Self injury can cause a lot of physical health problems. Nerve damage can occur as can skin damage, pain and wound infection. A lot of people will avoid seeking help because of the judgement of others. The main thing to do first is to check the person is ok, and consider if they are in immediate need of urgent medical or psychiatric help. If they come to you and talk about it this is easier than if you happen to see the injuries as it means that person is ready to talk. However, if you do see signs of self injury and are concerned you can broach the subject. You just don’t have to make accusations of self injury. Simply point out you have noticed they have an injury or a wound and ask if they are ok or whether they need some help or treatment for it. Please don’t be surprised however, if they do not wish to discuss it. This is something that will take time. Simply knowing you care can be enough at first and the foundation for a conversation.

Keep in mind the reasons people self injure

As pointed out previously, your immediate response will probably be emotional. It’s worth taking a deep breath and reminding yourself of the possible reasons this could have happened. If need be remove yourself from the situation while you are processing this assuming there is no imminent need for intervention
Nobody will find this easy to manage initially, if you care it’s natural and human to feel emotional, but a logic check can help in moving a conversation forward. There will be a blog later on the causes of self injury.

Validate their feelings

Whilst I personally think it is ok for you to voice that the person you care about self harming can make you feel sad, it’s still very important to avoid anger, emotional blackmail or making the person feel they have let you down. There will be enough guilt and shame in this person’s head already for both of you and more believe me. Acknowledgement that you understand that they have self injured because they are struggling, can not only be reassuring and make it easier to open up next time, but it can also open the conversation about what situation triggered the harming in the first place. Don’t make them feel bad for doing it unless you want them to clam up next time.
No it isn’t easy. Anyone who self injures will be acutely aware how hard this is for you as well, and be all the more thankful for your support.

Reassure them

If someone self injures there is always a fear that the person they love will leave them for continuing to relapse. Letting them know that you still love and care for them is reassuring. Try not to make them feel you love them ‘in spite’ of their self injury. It might seem well intentioned but can make them feel they don’t deserve that love if you clearly feel they are a failure or a screw up when it does occur. Simply express your feelings without caveats.

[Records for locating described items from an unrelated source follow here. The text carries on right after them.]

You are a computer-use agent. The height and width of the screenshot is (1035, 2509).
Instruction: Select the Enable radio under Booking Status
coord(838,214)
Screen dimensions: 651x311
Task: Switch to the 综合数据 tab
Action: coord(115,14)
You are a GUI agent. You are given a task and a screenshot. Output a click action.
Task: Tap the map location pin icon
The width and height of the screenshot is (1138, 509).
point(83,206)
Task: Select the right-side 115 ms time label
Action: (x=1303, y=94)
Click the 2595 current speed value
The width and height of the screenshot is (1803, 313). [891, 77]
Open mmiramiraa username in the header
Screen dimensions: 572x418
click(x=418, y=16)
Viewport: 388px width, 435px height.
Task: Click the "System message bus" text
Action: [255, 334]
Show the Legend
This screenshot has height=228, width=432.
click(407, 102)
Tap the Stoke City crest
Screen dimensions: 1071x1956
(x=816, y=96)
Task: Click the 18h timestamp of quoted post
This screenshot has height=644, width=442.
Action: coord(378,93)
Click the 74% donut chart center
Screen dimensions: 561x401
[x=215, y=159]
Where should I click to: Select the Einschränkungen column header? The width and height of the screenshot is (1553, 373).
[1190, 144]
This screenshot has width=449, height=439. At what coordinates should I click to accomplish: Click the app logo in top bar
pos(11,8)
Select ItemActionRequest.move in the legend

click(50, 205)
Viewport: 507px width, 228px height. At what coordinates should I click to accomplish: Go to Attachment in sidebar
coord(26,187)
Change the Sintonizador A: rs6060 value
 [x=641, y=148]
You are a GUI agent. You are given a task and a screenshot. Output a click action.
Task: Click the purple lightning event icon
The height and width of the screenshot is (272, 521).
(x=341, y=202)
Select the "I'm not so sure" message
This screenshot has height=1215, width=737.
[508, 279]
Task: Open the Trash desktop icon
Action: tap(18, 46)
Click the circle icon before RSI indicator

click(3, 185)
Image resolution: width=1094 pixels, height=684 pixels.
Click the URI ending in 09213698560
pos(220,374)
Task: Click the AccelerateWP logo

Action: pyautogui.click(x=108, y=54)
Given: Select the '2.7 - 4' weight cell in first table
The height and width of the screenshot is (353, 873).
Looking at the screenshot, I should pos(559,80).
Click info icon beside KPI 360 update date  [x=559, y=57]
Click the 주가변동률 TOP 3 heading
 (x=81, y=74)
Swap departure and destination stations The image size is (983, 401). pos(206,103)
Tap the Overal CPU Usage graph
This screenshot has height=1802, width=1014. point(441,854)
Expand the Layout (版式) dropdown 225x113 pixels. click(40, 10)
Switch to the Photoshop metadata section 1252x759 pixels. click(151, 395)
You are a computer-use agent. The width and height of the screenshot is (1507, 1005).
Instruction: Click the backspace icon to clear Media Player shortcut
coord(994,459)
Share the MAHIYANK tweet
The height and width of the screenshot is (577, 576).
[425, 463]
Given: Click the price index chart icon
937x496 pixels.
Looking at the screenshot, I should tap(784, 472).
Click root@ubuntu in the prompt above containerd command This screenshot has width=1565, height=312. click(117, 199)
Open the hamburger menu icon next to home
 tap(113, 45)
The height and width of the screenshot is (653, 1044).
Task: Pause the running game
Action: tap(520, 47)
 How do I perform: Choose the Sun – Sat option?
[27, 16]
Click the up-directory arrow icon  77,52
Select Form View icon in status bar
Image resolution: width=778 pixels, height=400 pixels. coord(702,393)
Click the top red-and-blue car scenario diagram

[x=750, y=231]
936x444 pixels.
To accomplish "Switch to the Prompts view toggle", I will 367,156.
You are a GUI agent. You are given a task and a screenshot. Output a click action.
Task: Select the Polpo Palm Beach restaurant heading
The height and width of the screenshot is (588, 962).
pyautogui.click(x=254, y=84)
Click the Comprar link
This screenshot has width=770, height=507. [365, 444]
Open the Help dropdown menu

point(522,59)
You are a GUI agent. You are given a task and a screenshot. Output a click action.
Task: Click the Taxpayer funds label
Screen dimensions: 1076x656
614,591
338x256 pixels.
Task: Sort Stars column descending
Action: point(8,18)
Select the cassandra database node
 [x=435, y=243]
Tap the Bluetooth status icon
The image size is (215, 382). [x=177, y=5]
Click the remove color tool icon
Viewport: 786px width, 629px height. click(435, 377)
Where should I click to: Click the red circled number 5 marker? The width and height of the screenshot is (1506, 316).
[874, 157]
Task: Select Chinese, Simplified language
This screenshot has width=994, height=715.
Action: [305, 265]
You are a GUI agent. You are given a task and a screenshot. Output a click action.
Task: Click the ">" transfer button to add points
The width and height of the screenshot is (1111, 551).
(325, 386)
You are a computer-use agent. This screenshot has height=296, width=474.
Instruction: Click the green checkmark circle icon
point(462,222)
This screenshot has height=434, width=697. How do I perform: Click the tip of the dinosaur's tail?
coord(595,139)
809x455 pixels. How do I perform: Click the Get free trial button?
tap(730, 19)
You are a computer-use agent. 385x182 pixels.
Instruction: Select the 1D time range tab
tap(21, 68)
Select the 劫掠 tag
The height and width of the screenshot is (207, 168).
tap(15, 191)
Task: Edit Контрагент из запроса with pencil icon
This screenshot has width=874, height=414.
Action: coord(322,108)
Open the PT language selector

Don’t ask them not to do it again

This is a hard one. I discuss reasons behind self injury in another blog, but the long and short of it is that it’s a coping mechanism for a variety of reasons. Its maladjusted and inexplicable if you have never had an inclination to do it, but for some people it’s the only way they can manage difficult emotion. If you ask them to stop it will only add to the stress of them trying hard not to hurt themself anyway, creating more pressure; it will also add to the guilt and shame afterwards and potentially cause them to cease to open up in case they fail to fulfil your request. In some cases it can also cause more difficulty if they don’t have another coping mechanism to fall back on and are ‘white knuckling’ their way through trying to not harm themselves which often leads to relapsing more acutely.

Educate yourself

If you are reading this blog then thank-you from me, not only for taking the time to read my words, but for trying to learn about self injury. Whilst the best way to learn is to ask someone who self injures and is willing to talk about it to talk to you about it, it never hurts to read around.
There are plenty of good resources out there like LifeSigns or The Mighty. A simple Google search can usually find you sites specific to the person you want to help if they are of a specific demographic – young, older, male, female or different ethnic origins. Every bit of education will help and there are often online support groups that can be found for peer to peer questions.

Don’t body shame

People who self injure can be sensitive about their scars. Some might have no problem if people see them but some people make concerted efforts to hide them. Don’t force them to show you their injuries or scars if they are not comfortable to do so, and don’t react negatively or force them to cover up if you do see them.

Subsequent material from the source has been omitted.